**TASK LIST**
a: Answer these questions using the forum thread about air in a RENA FILSTAR filter.
(i) What was connected to the filter's inlet tube?
(ii) What did the first reply recommend doing?
(iii) What alternative adjustment did the last post suggest?
b: Write the next post in the forum thread about air in a RENA FILSTAR filter, following on from its final message.
======== TEXT SHOWN ========
# Air in the filter-RENA FILSTAR



## eddtango (Mar 18, 2005)

Recently,I connected a Fluval surface skimmer to the inlet tube of my RENA FILSTAR filter,I noticed that air is entering the filter and making so much clicking noise and air bubbles in the outflow spray bar. Is this caused by the air entering the skimmer from the water surface? How do I remedy this situation?


----------



## Simpte 27 (Jul 16, 2004)

Remove the skimmer. Why are you using it anyway?


----------



## MatPat (Mar 22, 2004)

Simpte 27 said:


> Remove the skimmer. Why are you using it anyway?


That will definately work, but maybe you can try lowering it a bit more so it doesn't actually pull air into the skimmer. Maybe low enough so that it creates just a slight surface whirlpool effect. I've never used this type of surface skimmer so it is just a WAG....
======== DATA ROWS ========
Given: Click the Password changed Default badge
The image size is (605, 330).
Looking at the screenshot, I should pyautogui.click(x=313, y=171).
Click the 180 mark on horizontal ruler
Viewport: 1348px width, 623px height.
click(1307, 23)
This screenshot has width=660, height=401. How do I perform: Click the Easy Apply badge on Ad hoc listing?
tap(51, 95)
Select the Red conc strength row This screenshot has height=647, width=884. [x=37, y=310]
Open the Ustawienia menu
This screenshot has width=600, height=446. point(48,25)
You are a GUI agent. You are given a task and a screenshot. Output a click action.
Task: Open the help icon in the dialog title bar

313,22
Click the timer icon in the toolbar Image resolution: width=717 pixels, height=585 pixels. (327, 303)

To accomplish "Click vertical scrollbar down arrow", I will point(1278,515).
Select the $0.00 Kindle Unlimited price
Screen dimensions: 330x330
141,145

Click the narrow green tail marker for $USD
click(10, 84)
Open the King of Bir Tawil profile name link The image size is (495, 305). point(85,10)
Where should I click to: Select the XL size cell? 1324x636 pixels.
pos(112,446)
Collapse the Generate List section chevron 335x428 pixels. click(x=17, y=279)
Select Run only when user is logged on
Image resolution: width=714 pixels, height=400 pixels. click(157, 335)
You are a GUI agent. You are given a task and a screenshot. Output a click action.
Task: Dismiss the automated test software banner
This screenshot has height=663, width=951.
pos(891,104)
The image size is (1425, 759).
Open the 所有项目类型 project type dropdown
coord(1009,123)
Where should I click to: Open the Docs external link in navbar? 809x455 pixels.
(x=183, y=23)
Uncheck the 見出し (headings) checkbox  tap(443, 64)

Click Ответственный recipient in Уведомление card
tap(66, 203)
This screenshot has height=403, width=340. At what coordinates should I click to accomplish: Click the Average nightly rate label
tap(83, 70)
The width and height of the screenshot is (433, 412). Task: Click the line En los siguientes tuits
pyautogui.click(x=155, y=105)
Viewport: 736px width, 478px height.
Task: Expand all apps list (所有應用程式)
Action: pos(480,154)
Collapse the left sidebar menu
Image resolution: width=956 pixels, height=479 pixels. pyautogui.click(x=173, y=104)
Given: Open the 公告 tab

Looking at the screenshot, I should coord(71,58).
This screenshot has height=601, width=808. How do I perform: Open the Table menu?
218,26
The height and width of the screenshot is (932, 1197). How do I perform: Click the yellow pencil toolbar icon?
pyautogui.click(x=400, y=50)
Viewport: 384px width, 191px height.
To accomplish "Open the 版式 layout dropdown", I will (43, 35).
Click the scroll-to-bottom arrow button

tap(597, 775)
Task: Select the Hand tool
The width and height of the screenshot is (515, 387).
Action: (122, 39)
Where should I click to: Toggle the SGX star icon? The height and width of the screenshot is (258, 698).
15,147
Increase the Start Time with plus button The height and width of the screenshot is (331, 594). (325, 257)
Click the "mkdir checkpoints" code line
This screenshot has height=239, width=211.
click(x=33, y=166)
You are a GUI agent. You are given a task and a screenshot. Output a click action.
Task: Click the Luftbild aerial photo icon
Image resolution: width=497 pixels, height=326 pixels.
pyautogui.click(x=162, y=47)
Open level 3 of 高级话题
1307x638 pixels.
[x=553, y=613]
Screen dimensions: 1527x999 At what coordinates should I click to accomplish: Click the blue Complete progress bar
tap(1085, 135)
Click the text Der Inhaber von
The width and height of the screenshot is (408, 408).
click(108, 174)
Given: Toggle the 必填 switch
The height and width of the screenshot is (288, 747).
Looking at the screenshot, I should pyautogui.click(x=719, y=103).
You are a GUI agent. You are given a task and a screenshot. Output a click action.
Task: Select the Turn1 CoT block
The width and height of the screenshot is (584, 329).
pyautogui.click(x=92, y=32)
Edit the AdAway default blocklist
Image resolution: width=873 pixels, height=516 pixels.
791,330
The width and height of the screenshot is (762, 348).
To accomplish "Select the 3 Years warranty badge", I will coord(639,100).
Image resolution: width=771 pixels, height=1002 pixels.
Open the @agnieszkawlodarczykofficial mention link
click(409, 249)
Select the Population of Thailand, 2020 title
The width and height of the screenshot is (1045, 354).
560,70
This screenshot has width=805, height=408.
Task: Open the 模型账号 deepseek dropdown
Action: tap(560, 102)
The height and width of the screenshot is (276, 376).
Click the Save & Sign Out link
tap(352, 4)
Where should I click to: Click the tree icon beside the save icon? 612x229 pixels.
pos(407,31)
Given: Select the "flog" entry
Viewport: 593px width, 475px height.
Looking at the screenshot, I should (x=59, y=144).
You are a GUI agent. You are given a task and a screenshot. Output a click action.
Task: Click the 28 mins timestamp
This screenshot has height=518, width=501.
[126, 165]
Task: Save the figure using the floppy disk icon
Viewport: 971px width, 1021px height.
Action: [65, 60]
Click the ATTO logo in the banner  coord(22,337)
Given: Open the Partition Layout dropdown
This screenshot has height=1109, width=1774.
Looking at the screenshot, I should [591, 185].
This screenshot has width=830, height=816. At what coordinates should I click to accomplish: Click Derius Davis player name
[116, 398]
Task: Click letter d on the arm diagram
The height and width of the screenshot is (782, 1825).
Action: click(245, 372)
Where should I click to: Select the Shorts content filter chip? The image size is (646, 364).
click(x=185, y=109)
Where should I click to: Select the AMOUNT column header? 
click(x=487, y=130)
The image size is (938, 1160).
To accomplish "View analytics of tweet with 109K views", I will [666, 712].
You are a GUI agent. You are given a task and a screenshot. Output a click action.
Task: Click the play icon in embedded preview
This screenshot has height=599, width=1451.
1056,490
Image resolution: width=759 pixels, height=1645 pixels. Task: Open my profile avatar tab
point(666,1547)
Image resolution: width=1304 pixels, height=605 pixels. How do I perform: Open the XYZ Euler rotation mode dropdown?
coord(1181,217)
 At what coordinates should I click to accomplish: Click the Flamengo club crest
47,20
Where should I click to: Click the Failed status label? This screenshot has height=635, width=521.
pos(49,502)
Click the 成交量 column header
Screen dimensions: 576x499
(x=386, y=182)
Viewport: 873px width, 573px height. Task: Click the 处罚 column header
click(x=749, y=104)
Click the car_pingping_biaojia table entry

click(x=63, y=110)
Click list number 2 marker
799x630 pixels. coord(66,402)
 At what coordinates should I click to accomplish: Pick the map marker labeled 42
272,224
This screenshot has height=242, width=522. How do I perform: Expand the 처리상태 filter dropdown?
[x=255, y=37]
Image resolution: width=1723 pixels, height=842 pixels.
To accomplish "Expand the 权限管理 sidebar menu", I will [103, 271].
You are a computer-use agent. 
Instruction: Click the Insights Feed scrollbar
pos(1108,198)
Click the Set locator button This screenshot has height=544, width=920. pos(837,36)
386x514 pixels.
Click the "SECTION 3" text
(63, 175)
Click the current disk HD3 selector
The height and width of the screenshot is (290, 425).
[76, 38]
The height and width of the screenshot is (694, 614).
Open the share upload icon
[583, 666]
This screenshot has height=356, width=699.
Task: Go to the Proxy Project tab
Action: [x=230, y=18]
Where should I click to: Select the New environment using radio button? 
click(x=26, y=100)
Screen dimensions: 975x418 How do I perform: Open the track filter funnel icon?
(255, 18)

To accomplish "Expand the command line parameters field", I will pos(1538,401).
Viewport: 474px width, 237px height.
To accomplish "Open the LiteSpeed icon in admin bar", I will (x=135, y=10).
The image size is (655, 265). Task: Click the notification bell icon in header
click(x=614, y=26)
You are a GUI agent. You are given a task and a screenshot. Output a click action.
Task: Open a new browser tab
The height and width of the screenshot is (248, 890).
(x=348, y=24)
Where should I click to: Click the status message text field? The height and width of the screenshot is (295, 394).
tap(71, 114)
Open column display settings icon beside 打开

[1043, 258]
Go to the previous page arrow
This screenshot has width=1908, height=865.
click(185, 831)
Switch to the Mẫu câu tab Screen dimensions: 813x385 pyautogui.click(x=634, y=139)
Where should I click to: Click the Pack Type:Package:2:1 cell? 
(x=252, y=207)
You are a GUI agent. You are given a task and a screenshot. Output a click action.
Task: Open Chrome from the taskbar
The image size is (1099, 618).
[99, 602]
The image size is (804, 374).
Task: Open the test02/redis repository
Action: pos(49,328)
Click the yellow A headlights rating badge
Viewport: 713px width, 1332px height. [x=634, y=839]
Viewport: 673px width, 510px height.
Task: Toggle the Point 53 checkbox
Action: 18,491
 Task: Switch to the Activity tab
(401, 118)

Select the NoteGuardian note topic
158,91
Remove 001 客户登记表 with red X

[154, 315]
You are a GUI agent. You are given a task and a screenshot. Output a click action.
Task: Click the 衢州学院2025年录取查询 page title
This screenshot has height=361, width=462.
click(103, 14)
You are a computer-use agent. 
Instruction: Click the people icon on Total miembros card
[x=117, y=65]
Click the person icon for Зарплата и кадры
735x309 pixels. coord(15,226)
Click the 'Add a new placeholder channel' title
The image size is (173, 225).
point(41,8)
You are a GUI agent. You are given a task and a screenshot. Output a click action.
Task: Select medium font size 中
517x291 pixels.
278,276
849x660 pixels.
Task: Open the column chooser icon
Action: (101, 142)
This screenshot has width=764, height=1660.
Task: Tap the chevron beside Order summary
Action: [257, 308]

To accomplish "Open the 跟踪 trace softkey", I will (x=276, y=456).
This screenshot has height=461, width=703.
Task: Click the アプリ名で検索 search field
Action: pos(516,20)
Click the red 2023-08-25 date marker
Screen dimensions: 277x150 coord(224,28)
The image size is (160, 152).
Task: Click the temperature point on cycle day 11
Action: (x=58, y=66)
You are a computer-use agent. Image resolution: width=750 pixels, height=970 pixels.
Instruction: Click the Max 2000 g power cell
========
**ANSWERS IN ORDER**
a:
(i) A Fluval surface skimmer.
(ii) Remove the skimmer.
(iii) Lowering the skimmer a bit more so it doesn't pull air in, possibly low enough to create a slight surface whirlpool effect.

b:
----------



## fishyface (Feb 7, 2005)

MatPat said:


> That will definately work, but maybe you can try lowering it a bit more so it doesn't actually pull air into the skimmer. Maybe low enough so that it creates just a slight surface whirlpool effect. I've never used this type of surface skimmer so it is just a WAG....


that's exactly the fix. iv'e been using 2 of these both on rena filters with not a problem for over a year.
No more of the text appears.